The second of Bohachevsky’s institutional developments concern the internal ecclesiastical structure of the Church in America. He presided over its slow transition from the temporary exarchate of Philadelphia into an eparchy proper and, in time, into the archbishopric-metropolitanate that the Church in the United States enjoys today. Bohachevsky lived only to see Stamford become a distinct eparchy in 1956. But his tireless work ensured that Chicago and Parma would at length constitute eparchies all their own.
Bohachevsky-Chomiak’s Ukrainian Bishop, American Church weaves a fascinating narrative from what could otherwise be mistaken for an uneventful episcopacy—at least relative to the rather dramatic episcopacies of more well-known and recent Ukrainian hierarchs.
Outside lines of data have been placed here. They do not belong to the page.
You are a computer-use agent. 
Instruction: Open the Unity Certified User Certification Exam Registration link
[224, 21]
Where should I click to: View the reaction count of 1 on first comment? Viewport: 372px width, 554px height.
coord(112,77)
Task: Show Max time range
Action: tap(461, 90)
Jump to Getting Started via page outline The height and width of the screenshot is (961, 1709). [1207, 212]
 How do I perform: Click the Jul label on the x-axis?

The author’s personal interest in the subject matter, her careful curation and analysis of archival materials, and her inclusion of photos enliven the story.
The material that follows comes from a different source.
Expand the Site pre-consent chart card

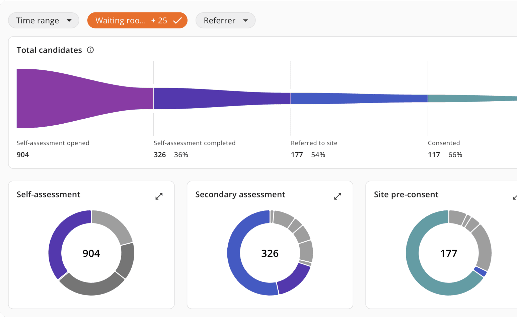coord(515,197)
A minor quibble: in her introduction, Bohachevsky-Chomiak writes that Ukrainian Catholics “adhere to Catholic doctrinal stipulations and accept the primacy of the Roman papacy, differing from Western Catholicism only in what are known as incidentals -- liturgical practice, vestments, and . . . the right of married men to enter the priesthood” (2). It is true that the Ukrainian Catholic Church, like other Eastern Catholic Churches, accept the primacy of the Roman papacy. It is also true that the Ukrainian Catholic Church, like the other Eastern Catholic Churches, differs from Western Catholicism in “incidentals.” But these truths require more theological precision, and on each point.
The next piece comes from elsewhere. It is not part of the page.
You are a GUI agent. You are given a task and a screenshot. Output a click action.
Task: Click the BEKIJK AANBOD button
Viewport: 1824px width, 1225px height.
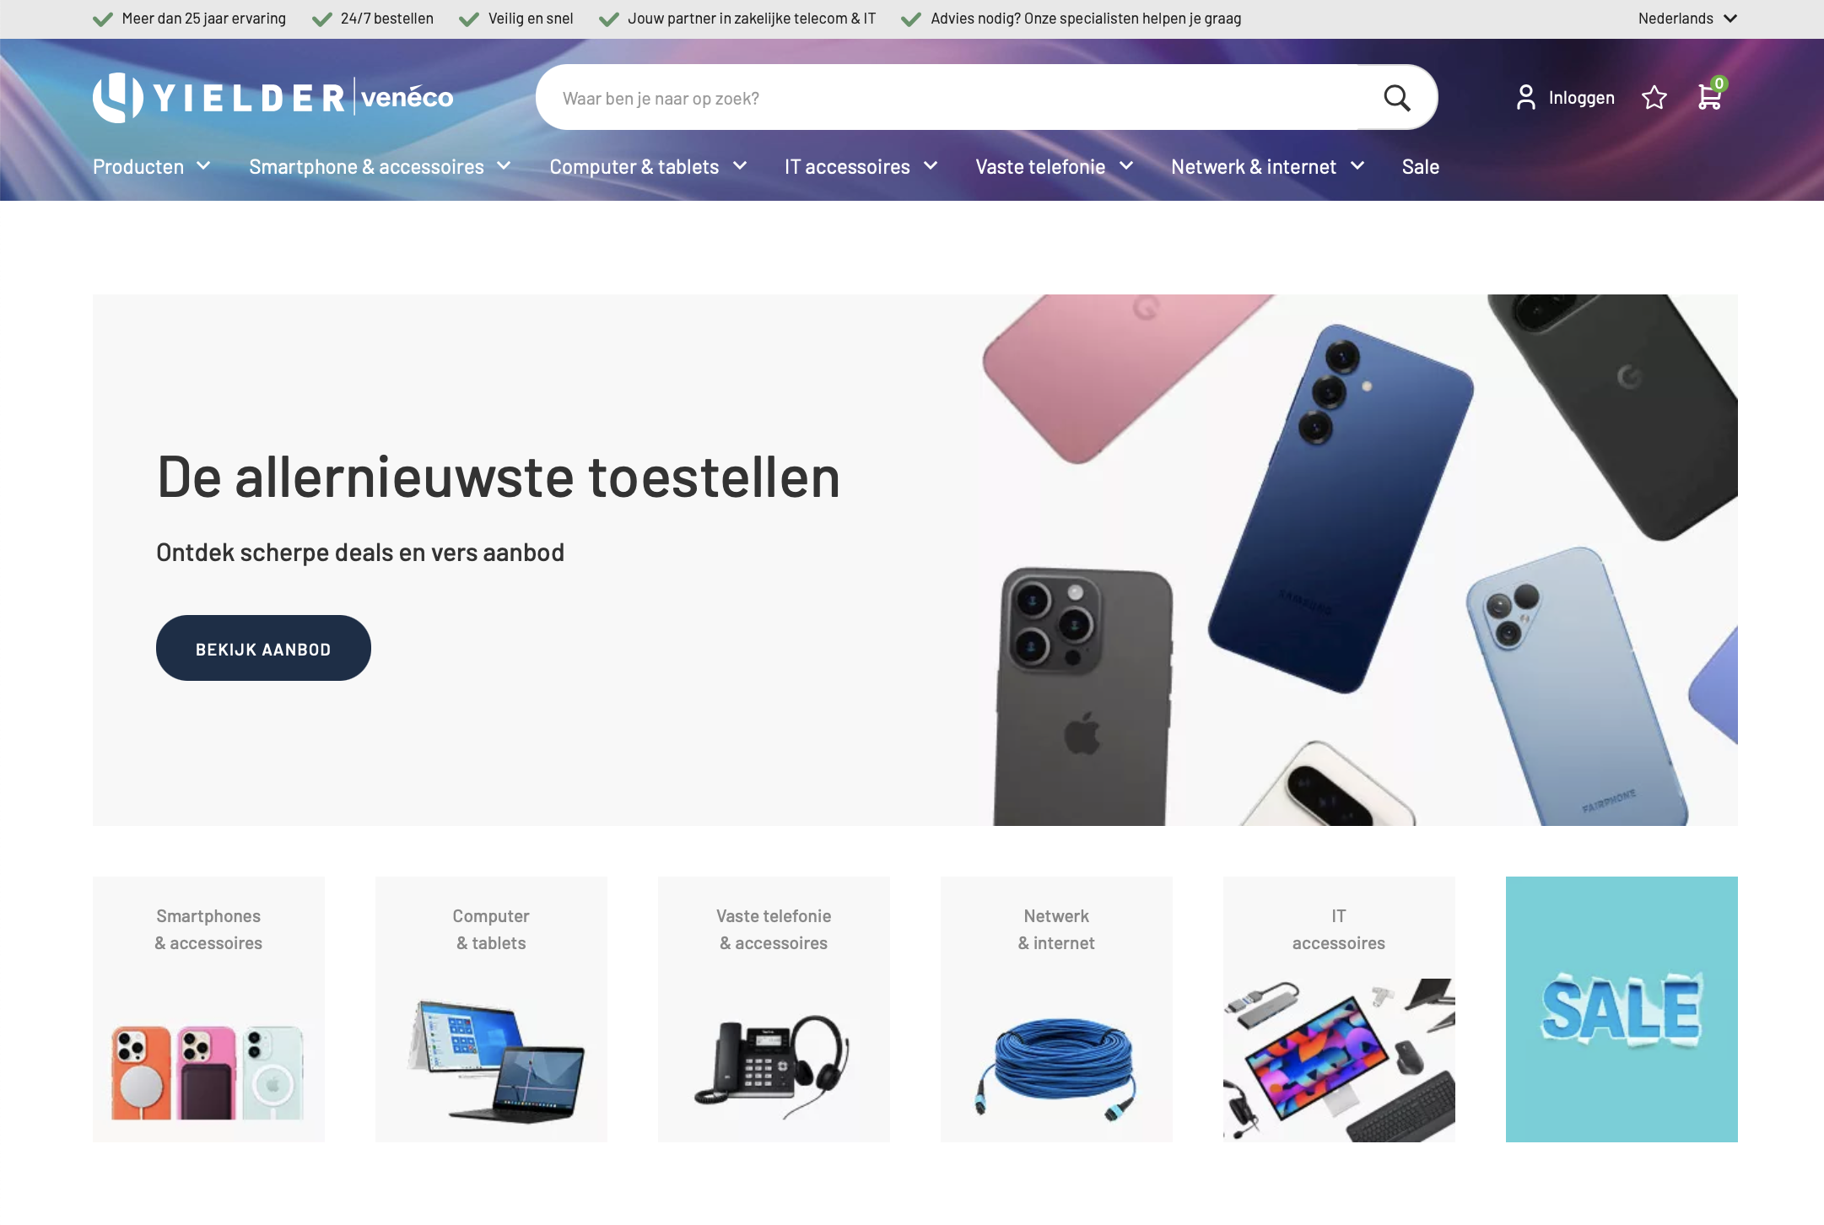[x=263, y=648]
First, nearly all Eastern Orthodox representatives present at the 2007 Ravenna meeting of the Joint International Commission accepted the primacy of Rome. The question between Orthodoxy and Catholicism therefore is not whether the Pope enjoys primacy, but what exactly that primacy entails. Second, and granting a difference in “incidentals,” these are not the “only” items which render Eastern Catholicism distinctive. Canon law teaches a fourfold patrimony proper to each Church sui iuris: liturgical and canonical, yes, but also spiritual and theological. As a student of Greek theology himself, Bohachevsky must have known that Eastern distinctives are certainly not only liturgical and canonical. But so go the standard gripes of a theologian to a historian, none of which denigrate the remarkable achievement the author has here accomplished.
The history of the Catholic Church in America is not a well-known story. Still more unknown are the narratives of the Eastern Catholics and the Orthodox on these shores. Few books could and should be read by those interested in any single one of these histories. Happily, Bohachevsky-Chomiak’s proves an exception – and an excellent one at that.
Justin Shaun Coyle is associate professor of theology, church history, and philosophy and associate academic dean at Mount Angel Seminary in St. Benedict, Oregon.